-- What to work on --
Tally up the lines below with "will" in them. Answer with the number only.

Start of Data for review

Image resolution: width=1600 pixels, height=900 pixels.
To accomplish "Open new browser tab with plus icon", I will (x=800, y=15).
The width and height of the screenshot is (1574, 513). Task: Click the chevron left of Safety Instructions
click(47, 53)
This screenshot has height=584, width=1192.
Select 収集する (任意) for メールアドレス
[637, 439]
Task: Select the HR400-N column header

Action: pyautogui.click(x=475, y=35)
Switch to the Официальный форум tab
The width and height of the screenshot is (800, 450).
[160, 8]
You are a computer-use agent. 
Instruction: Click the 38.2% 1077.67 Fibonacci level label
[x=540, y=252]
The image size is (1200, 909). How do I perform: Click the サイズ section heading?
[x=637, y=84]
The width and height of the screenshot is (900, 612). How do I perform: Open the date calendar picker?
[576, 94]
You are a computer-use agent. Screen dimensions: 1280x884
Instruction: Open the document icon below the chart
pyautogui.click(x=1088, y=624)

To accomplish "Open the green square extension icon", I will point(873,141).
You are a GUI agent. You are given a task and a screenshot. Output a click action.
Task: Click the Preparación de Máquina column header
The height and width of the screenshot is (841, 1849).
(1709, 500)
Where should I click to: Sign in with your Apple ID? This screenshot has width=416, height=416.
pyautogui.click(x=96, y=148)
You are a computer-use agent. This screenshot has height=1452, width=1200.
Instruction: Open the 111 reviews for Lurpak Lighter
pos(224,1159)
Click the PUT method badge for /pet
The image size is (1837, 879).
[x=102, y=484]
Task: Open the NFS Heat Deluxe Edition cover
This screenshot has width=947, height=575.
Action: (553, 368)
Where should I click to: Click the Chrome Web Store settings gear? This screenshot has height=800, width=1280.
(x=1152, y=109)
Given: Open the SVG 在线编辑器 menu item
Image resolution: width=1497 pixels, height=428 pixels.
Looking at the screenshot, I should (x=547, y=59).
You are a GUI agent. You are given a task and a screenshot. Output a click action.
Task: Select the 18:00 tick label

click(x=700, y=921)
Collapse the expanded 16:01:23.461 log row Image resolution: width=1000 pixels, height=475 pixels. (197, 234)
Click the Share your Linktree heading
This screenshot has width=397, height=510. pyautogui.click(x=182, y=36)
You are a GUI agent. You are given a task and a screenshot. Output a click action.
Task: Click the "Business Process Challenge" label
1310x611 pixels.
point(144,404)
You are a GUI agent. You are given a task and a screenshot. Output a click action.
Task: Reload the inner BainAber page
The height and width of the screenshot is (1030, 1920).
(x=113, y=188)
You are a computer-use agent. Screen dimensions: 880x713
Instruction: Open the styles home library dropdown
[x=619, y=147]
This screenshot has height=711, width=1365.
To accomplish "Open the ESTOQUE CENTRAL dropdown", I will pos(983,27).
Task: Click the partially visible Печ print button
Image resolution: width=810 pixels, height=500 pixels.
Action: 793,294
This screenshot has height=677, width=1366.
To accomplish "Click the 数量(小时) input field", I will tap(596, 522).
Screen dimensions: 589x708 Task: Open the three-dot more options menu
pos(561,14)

End of Data for review

-- The answer --
4